The witnesses may have been beneficiaries under the will

The witnesses to a will must not be beneficiaries, otherwise the gift to the beneficiary fails. The will remains valid but the gift passing to the beneficiary fail.

The original of the will has been lost

The probate registry will always insist on the original will when a probate application is made. If an original is lost a very specific application must be made supported by an affidavit addressing the loss of the original and who has been prejudiced by the loss. eg. who would inherit under the intestacy rules. We have a dedicated team able to advise on lost original will cases.

The will has writing on it

If a will has writing on it, the probate court will require evidence as to whether the writing arose before or after the will was signed. This can be crucial if legacy sums have been changed or crossed out.

The witnesses have signed at different times and not in the presence of the person making the will

The witnesses must both be present when the will is signed otherwise the will is not valid. Frequently, we encounter cases when wills are witnessed on different days by the subscrbing witnesses.

The wrong wills being signed in error

Great care should always be taken when signing wills, sadly it is not uncommon for the wrong wills to be signed. The supreme court had to deal with this case in the case of Marley -v- Rawlings involving a married couple signing the wrong wills.

Lack of capacity on the person making the will ( see below )

The person making the will must have understood of its contents, by having the mental capacity to understand the terms of the will. As we discuss below there are many cases made where there are doubts as the mental capacity of the person making the will.

Specific Grounds on How to Contest a will

Typically, once a will has been obtained, we find the majority of claims against estates//wills fall into the following categories :-

Claims for financial provision under the Inheritance Act 1975

The Inheritance Act 1975 enables certain classes of persons to apply to the Court for reasonable financial provision.

The persons able to make a claim are restricted and typically, involve spouses, ex-spouses, Co-habitee, Children or Persons that were in some way financially reliant upon the Deceased.

In summary, the Court has a wide discretion to award sums which it considers to be fair and reasonable having regard to all the factors in each case.

The Act lists a series of matters which it must have regard to including the age of the parties, financial needs, the size of the estate, any disabilities of the parties, assets of the parties as well as the level of support that was provided by the Deceased prior to their Death.

The time limits to contest a will under the Inheritance Act are very limited to just 6 months after the grant of probate has been issued.

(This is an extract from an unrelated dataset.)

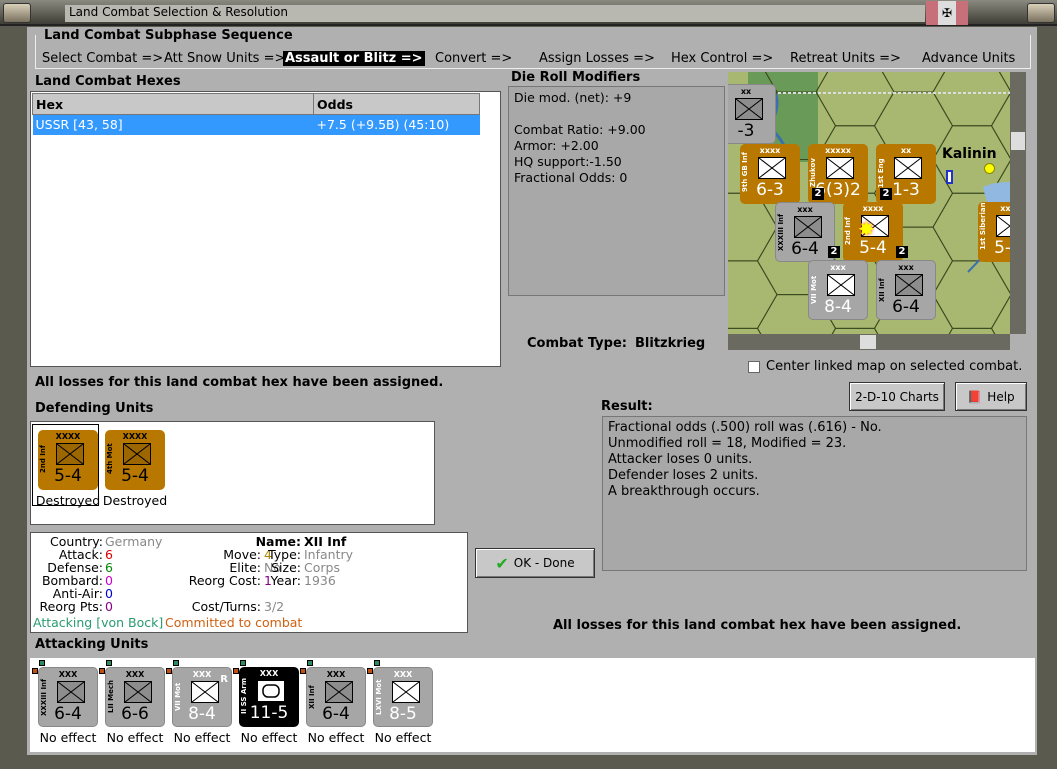 This screenshot has height=769, width=1057. What do you see at coordinates (897, 396) in the screenshot?
I see `charts-button: 2-D-10 Charts` at bounding box center [897, 396].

Lack of Capacity by the Deceased to Make a Will

In all cases the person making the will, must :-

  • know he/she is making a will
  • understand what property he/she has and who will inherit
  • have the capacity to understand that he/she is making a will

Typically, when contesting a will on a lack of capacity this will frequently, involve a detailed review of the preparation of the will, and the deceased’s medical records, to see whether there are references to any medical conditions that may impact on the deceased’s ability to understand that they were making a will, for example dementia. Very frequently we see wills changed before the date of death when the deceased may have been very vulnerable.

Undue Influence

These claims arise when the testator has effectively been forced into making a will.

Forgery or Fraud

Typically, these claims arise when the will is a forgery ie. the testator may not have signed the will

Proprietary Estoppel Claims ( otherwise known as Broken Promise Claims)

Claims when the deceased may have made a promise or assurance to leave financial provision which was relied upon often to the determinant of a person who then in turn suffers a clear loss.

Other Grounds on How to Contest a Will :-

  • The Executor is Failing to Distribute the Estate reasonably
  • The will and its terms are unclear
  • There is a Mistake in the Drafting of the will.